01-05

01-05
「間宮さん、岸谷はこいつです。」
「こいつって。」
笑いながら下山の紹介に突っ込んだその声は、元気一杯の大きな声のそれだった。都は振り向いて立ち上がりながら顔を確認した。ルーズウェーブのセミロングの髪に大きな瞳、そのハリのある肌を見なくても溢れ出てくるような若さ。溢れ出るような若さ、なんてものはただの表現だと思っていたのだが、まるで瑞々しさが細かい粒子で噴き出てくるようだ。自分は本当に歳をとったんだと都はちょっとしょんぼりしそうになった。活気に満ちた子で、どちらかと言うとアフタービジネスアワーで本領を発揮するようなタイプに映った。
「岸谷と申します。よろしくお願いいたします。」
しかし挨拶はびっくりするほどきちんと丁寧にする子だった。一旦背筋を伸ばし、都の目を見て挨拶をすると腰を折って礼をした。結構な一流企業として知られたこの会社に新卒で採用されるのだから当たり前と言えば当たり前だが、夜になったら弾けそうな印象とは真逆な気がしてやはり違うんだなと思ったりもした。
「間宮です。よろしくお願いします。」
都も両手を前に重ね礼をした。
「岸谷は間宮さん知らなかったの?」
下山が聞いた。
「いえ、お名前だけは伺ってました。とても頼りになるSEさんだ、って。」
都は反射的に苦笑いしながら否定の意味で手を振った。それにしてもかなり遊んでそうな子なのだけれど、その大きな瞳はとても真っ直ぐだった。
「そう、とても頼りになる人だからといって頼り過ぎないようにね。」
「はい、もちろんです。」
下山の冗談めかした小言にも真面目にハキハキと岸谷は返していた。
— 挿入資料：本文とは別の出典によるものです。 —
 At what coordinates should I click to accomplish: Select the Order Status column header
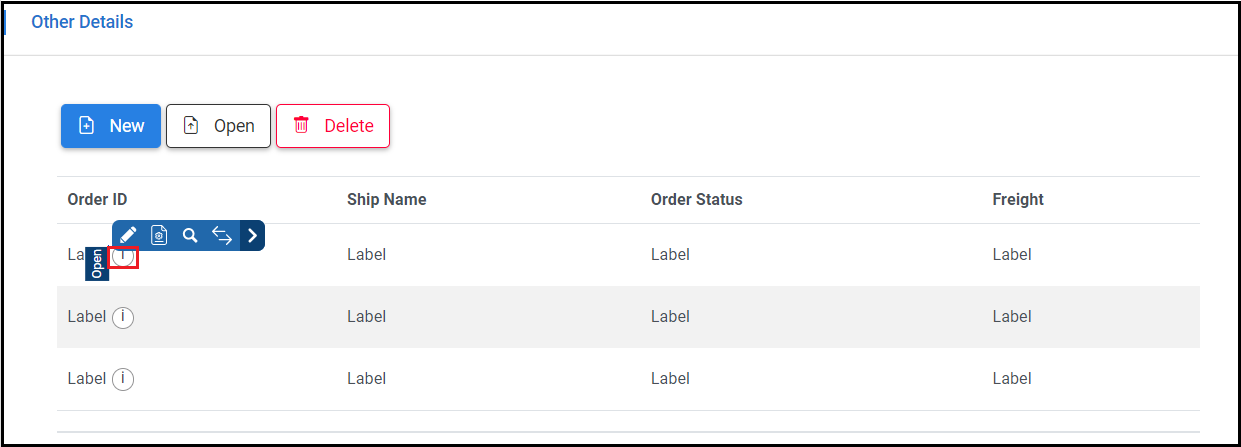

こんな大きな会社に新卒で採用された子の教育なんて、万年派遣社員の自分がどんな顔をしてやればいいんだ。この子は自分より10前後年上の人間が派遣社員としてここで働いていることをどう思うのだろう。いろいろ不安が頭を巡るが、都はなんとなくこの子はいい子なのかなという印象を持った。
そのプロジェクトについて明日午前中に営業とのキックオフがあり、それは下山と岸谷とで電話会議で出るそうだ。その日の午後にでもその電話会議の内容を踏まえて都に案件の概要説明などをしたい、注意点や気づきがあれば意見を出して欲しいと言う。都は岸谷にその案件説明のスケジュールについて明日午後の都合を聞かれたので、岸谷と下山の都合が合うところで設定してくれて構わない旨答えた。岸谷はありがとうございます、スケジューラを後で送りますねと笑顔だった。
「じゃあ、見ての通り、ぐいぐい来る系でちょっとご迷惑をお掛けするかもですが、よろしくお願いします。」
「ちょっと、下山さん、どう言う意味ですか、それ!」
下山の冗談にぐいぐいと迫っているので、下山にそういうとこだよと笑われていた。ひどい!とすかさず返す岸谷に、都も笑ってしまった。